Ève des temps futurs

Quand l’imaginaire, tel un monde parallèle qui vient interroger notre quotidien, repense et conscientise notre humanité jusqu’au plus profond d’elle-même, il se pare de la subtilité des mots pour encenser la poésie.

Josselyne Chourry

Quand l’imaginaire, tel un monde parallèle qui vient interroger notre quotidien, repense et conscientise notre humanité jusqu’au plus profond d’elle-même, il se pare de la subtilité des mots pour encenser la poésie.
Chez Josselyne, la poésie se fait femme offerte à la conviction exacerbée de lendemains qui se construisent ici et maintenant. Eve la vivifiante, Eve revisitée et élargie à la dimension de l’univers, nous interpelle et nous prend par la main pour faire le chemin ensemble, en quête de Paix et d’Amour.


La poésie est une femme

L’Eve de Josseline Chourry est autant la première des femmes que celle des temps nouveaux. Elle est donc la primitive du futur. Elle devient tout autant cosmique en ses appels que charnelles en ses désirs.
Pour l’encenser, la poétesse invente des mondes mystérieux en une évocation subtile et ample.

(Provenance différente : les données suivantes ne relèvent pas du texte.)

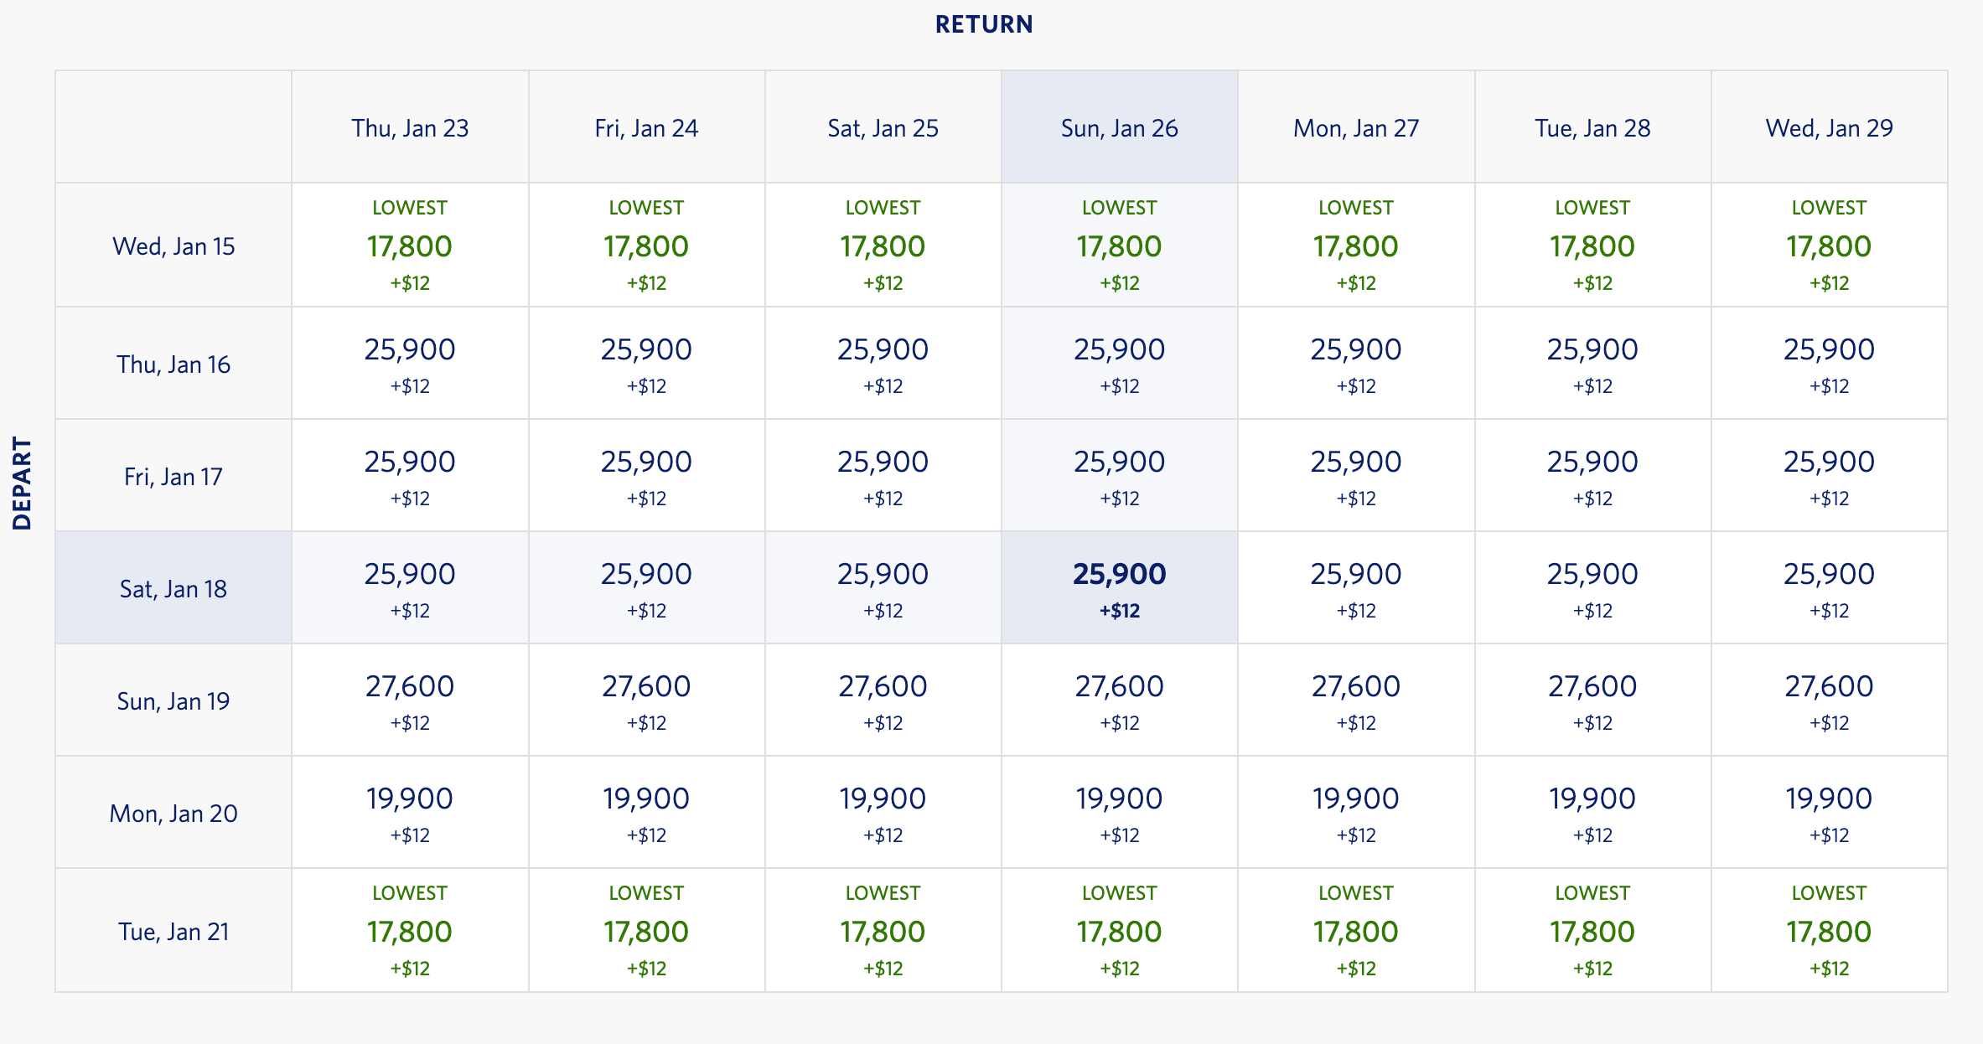Click the Tue, Jan 21 depart row header
The width and height of the screenshot is (1983, 1044).
pos(173,930)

L’ambition de la poésie n’est plus de l’ordre du simple fantasme mais de la « connaissance ». Elle se veut de l’ordre de l’âme qui dans sa sagesse sait parfois guérir de tout.
Néanmoins le corps n’est pas absent en ses éruptions d’amour dont les flambeaux perforent la carapace humaine et ses carcans pour faire briller le sens d’une fusion qui ramène aux atomes premiers des harmonies avec le Tout.